▶ _WHAT YOU NEED TO DO_: Copy the records word for word, starting at the first line and stopping after the line that contains "Looking at the". Leave the pictures out of your copy.
----- GIVEN DATA
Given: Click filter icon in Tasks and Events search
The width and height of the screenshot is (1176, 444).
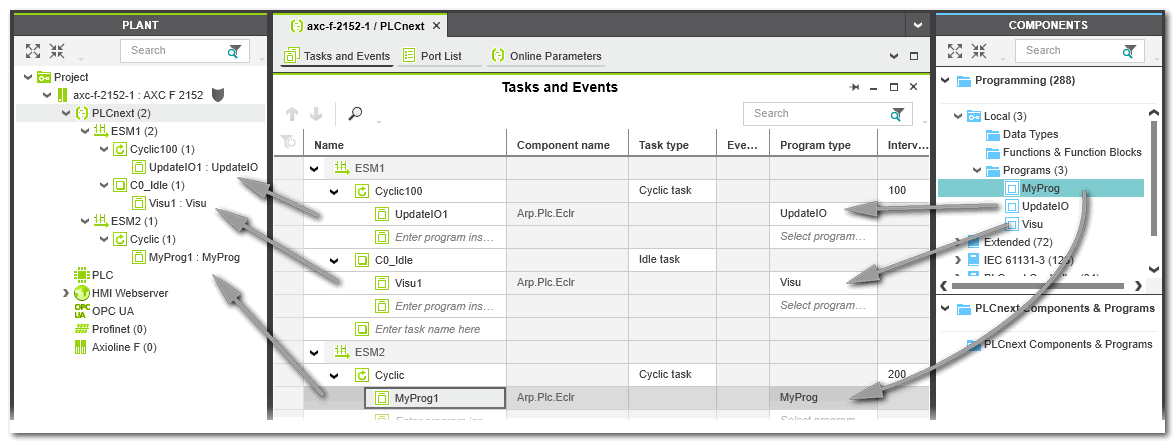Looking at the screenshot, I should [898, 114].
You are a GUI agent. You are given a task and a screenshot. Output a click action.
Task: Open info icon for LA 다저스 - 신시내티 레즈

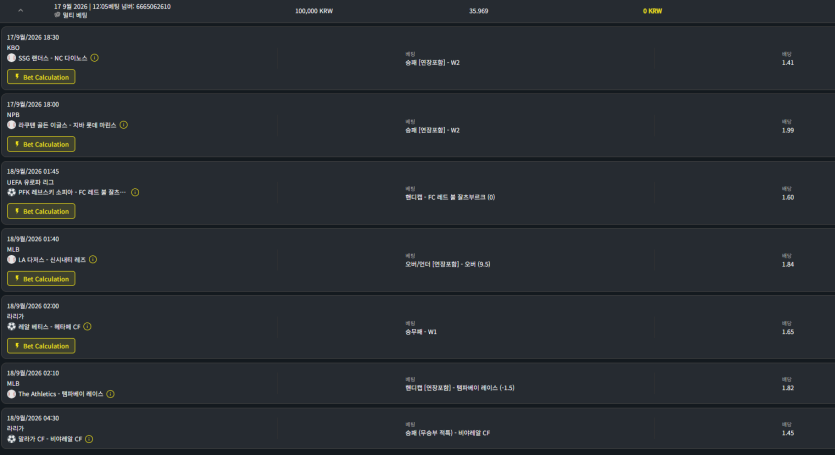click(93, 259)
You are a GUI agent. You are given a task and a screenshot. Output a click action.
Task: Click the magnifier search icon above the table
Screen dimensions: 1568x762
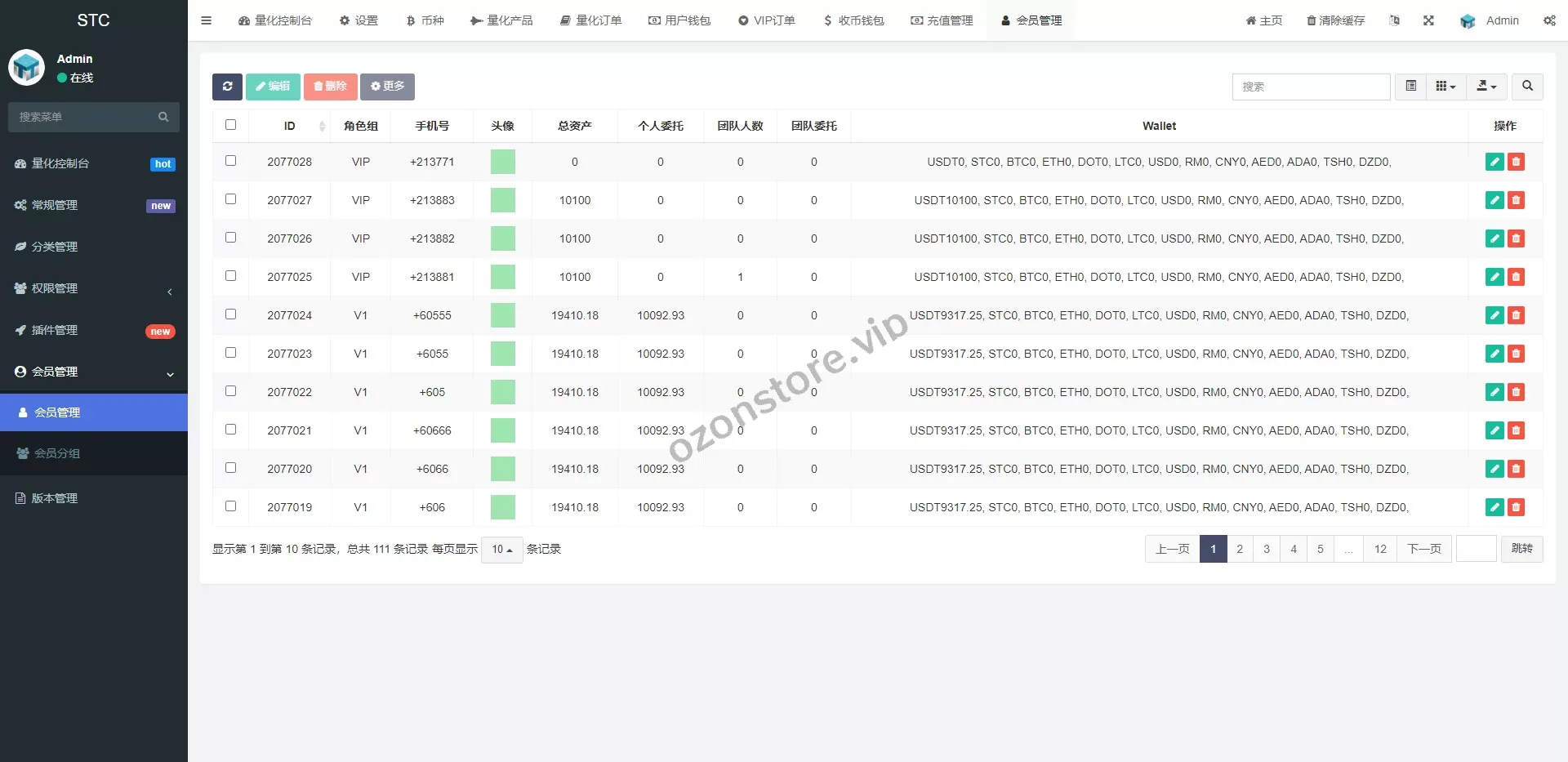tap(1527, 87)
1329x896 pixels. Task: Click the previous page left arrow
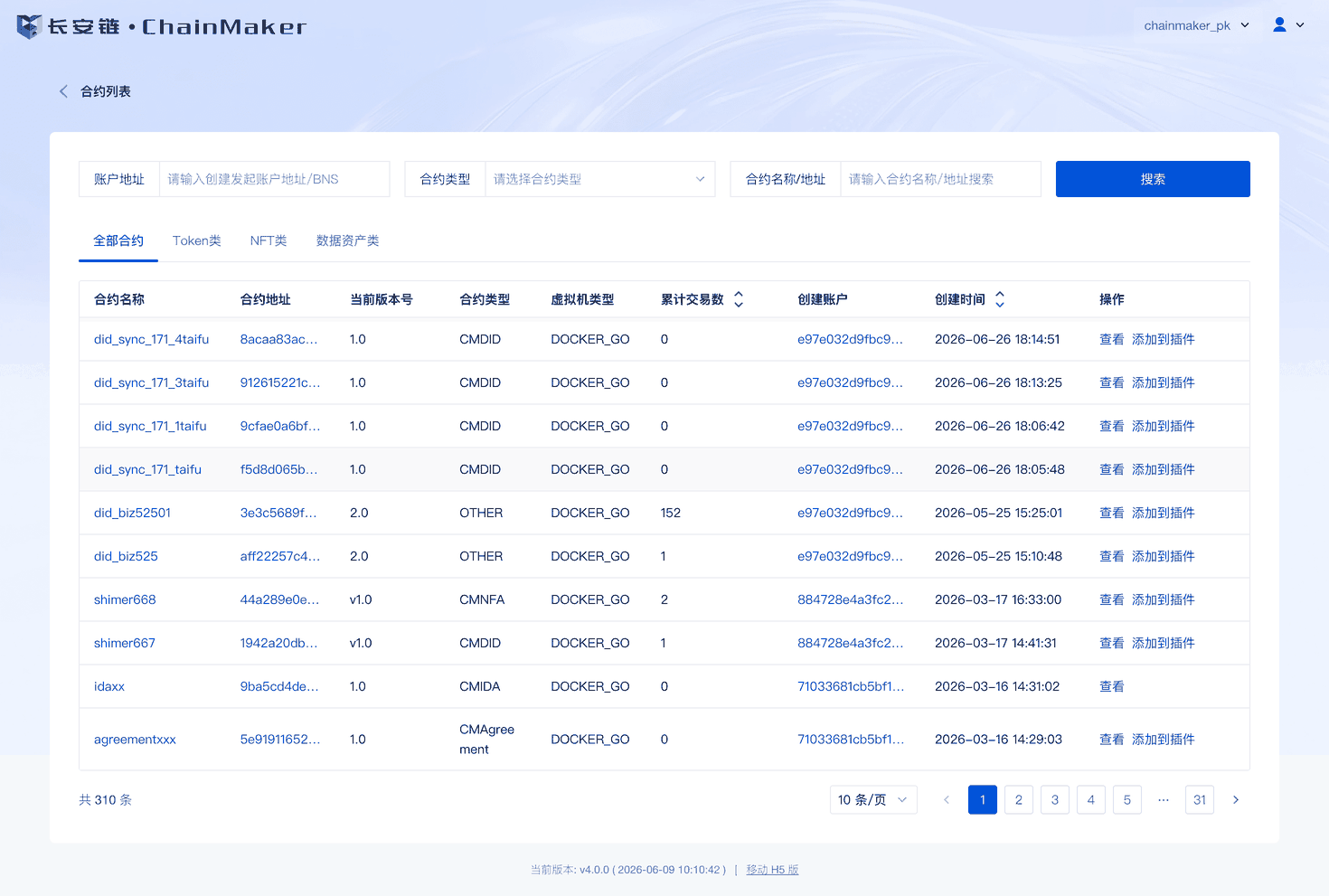point(947,799)
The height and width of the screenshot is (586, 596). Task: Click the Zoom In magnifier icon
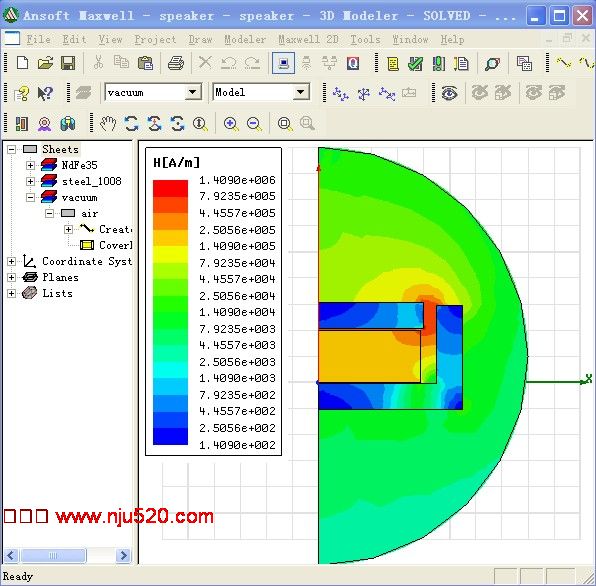pos(231,124)
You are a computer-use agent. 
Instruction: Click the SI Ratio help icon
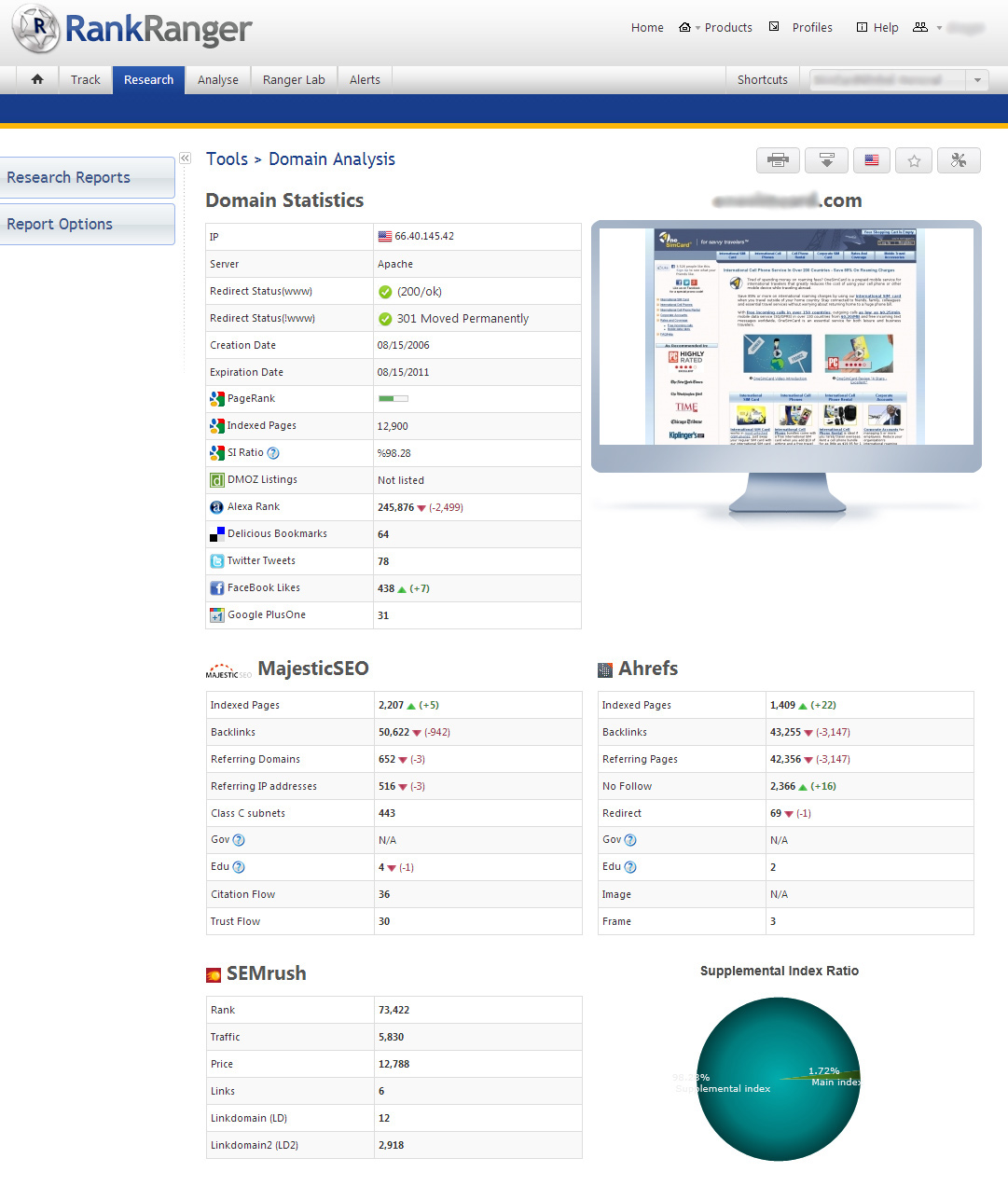pos(273,453)
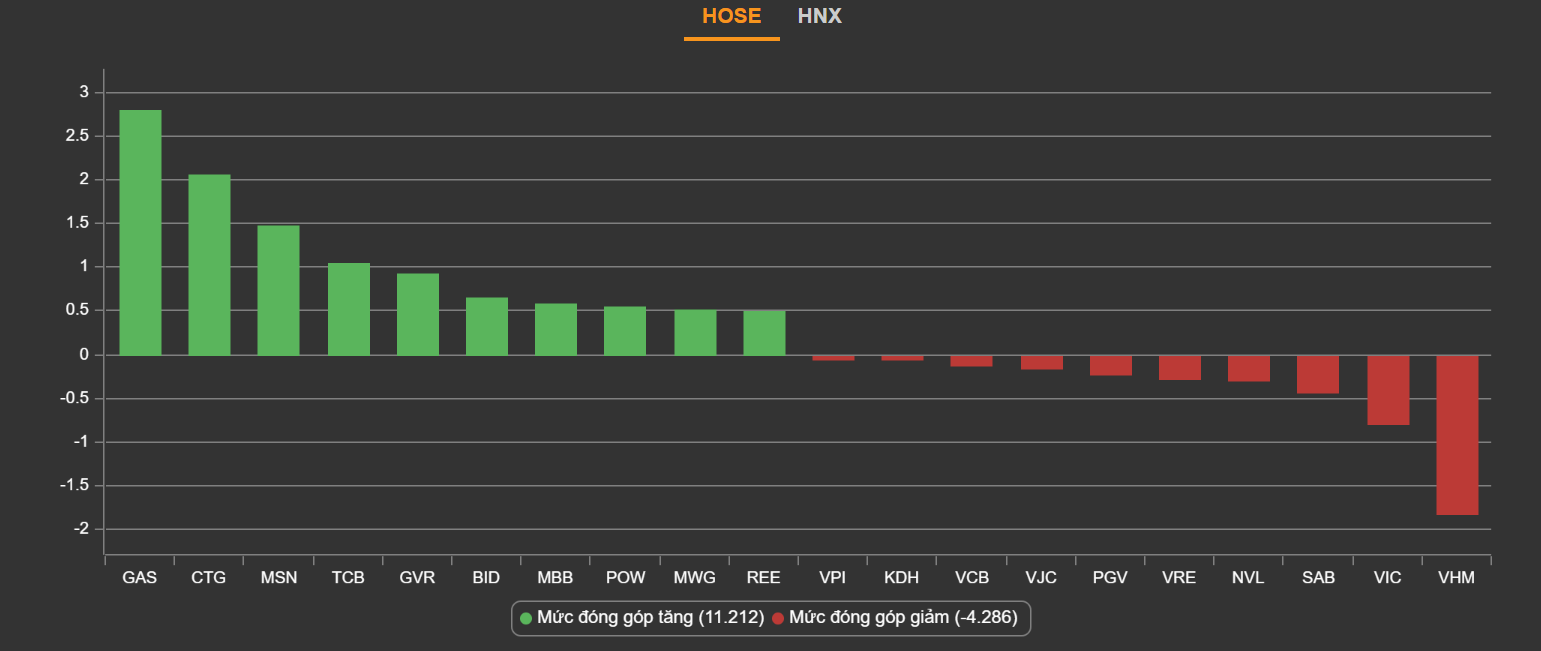Select the CTG bar in chart

[209, 265]
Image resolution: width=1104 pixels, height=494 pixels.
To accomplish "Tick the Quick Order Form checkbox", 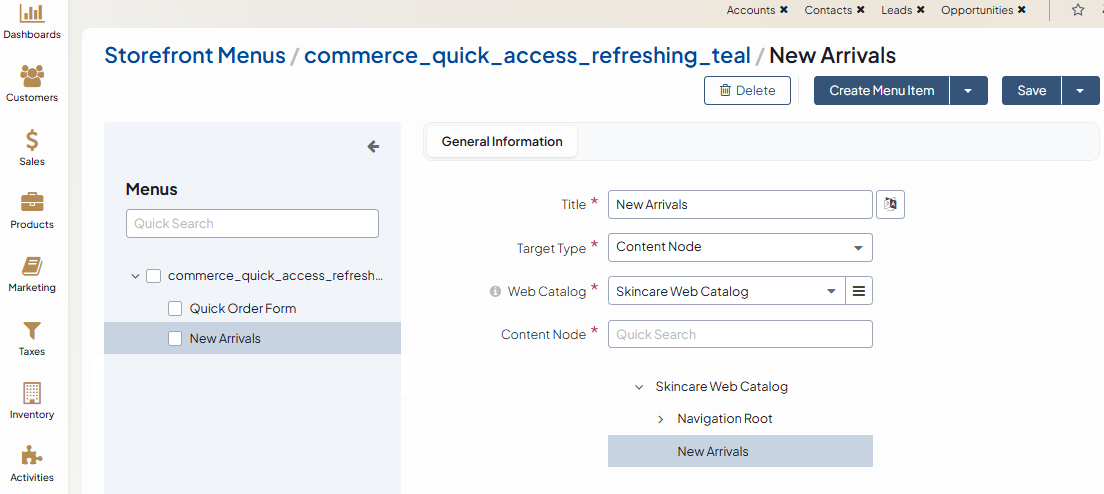I will 175,309.
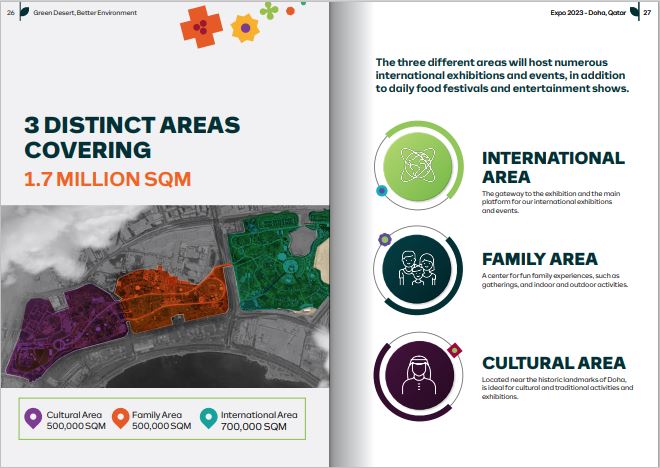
----------
▶ _COMPLETED EXERCISE_:
Given: Click filter icon in Tasks and Events search
The width and height of the screenshot is (1176, 444).
Looking at the screenshot, I should [898, 114].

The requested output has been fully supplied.